The food was a little greasy, but decent. I'd had better, though I made all the right ecstatic sounds. Next to me on the Naugahyde seat was my workbag with the pilfered files in it from Paul Camilletti's office. Just their presence made me nervous, as if they were emanating gamma waves through the leather.
"So let's hear your thoughts," Goddard said through a mouthful of food. "Don't tell me you can't think without a computer and an overhead projector."
I smiled, took a gulp of Coke. "Well, to begin with, I think we're shipping way too few of the large flat-screen TVs," I said.
"Too few? In this economy?"
"A buddy of mine works for Sony, and he tells me they're having serious problems. Basically, NEC, which makes the plasma display panels for Sony, is having some kind of production glitch. We've got a sizeable lead on them. Six to eight months easy."
He put down his sloppy joe and gave me his complete attention. "You trust this buddy of yours?"
"I won't make a major production decision on rumor."
"Can't blame you," I said. "Though the news'll be public in a week or so. But we might want to secure a deal with another OEM before the price on those plasma display panels jumps.
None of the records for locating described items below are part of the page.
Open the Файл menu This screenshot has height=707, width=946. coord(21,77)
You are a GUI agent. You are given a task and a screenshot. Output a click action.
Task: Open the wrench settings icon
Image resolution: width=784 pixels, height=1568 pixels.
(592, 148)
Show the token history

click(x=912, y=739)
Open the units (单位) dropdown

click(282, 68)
And it sure will."
His eyebrows shot up.
"Also," I continued, "Guru looks huge to me."
He shook his head, turned his attention back to his sloppy joe. "Ah, well, we're not the only ones coming out with a hot new communicator. Nokia's planning to wipe the floor with us."
"Forget Nokia," I said. "That's all smoke and mirrors. Their device is so tangled up in turf battles—we won't see anything new from them for eighteen months or more, if they're lucky."
"And you know this—from this same buddy of yours? Or a different buddy?" He looked skeptical.
"Competitive intelligence," I lied. Nick Wyatt, where else? But he'd given me cover: "I can show you the report, if you want."
"Not now. You should know that Guru's run into a production problem so serious the thing might not even ship."
"What kind of problem?"
He sighed. "Too complicated to go into right now. Though you might want to start going to some of the Guru team meetings, see if you can help."
"Sure." I thought about volunteering again for AURORA, but decided against it—too suspicious.
"Oh, and listen. Saturday's my annual barbecue at the lake house. It's not the whole company, obviously—just seventy-five, a hundred people tops. In the old days we used to have everyone out to the lake, but we can't do that anymore. So we have some of the old-timers, the top officers and their spouses. Think you can spare some time away from your competitive intelligence?"
"Love to." I tried to act blasé, but this was a big deal. Goddard's barbecue was really the inner circle. Given how few got invited, the Goddard lake-house party was the subject of major one-upsmanship around the company, I'd heard: "Gosh, Fred, sorry, I can't make it Saturday, I've got a ... sort of barbecue thing that day. You know."
"No salt-crusted sea bass or Pauillac, alas," Goddard said. "More like burgers, hot dogs, macaroni salad—nothing fancy. Bring your swim trunks. Now, on to more important matters. They have the best raisin pie here you've ever tasted. Their apple is great, too. It's all homemade. Though my favorite is the chocolate meringue pie." He caught the eye of the waitress, who'd been hovering nearby. "Debby," he said, "bring this young man a slice of the apple, and I'll have the usual."
He turned to me. "If you don't mind, don't tell your friends about this place. It'll be our little secret." He arched a brow. "You can keep a secret, can't you?"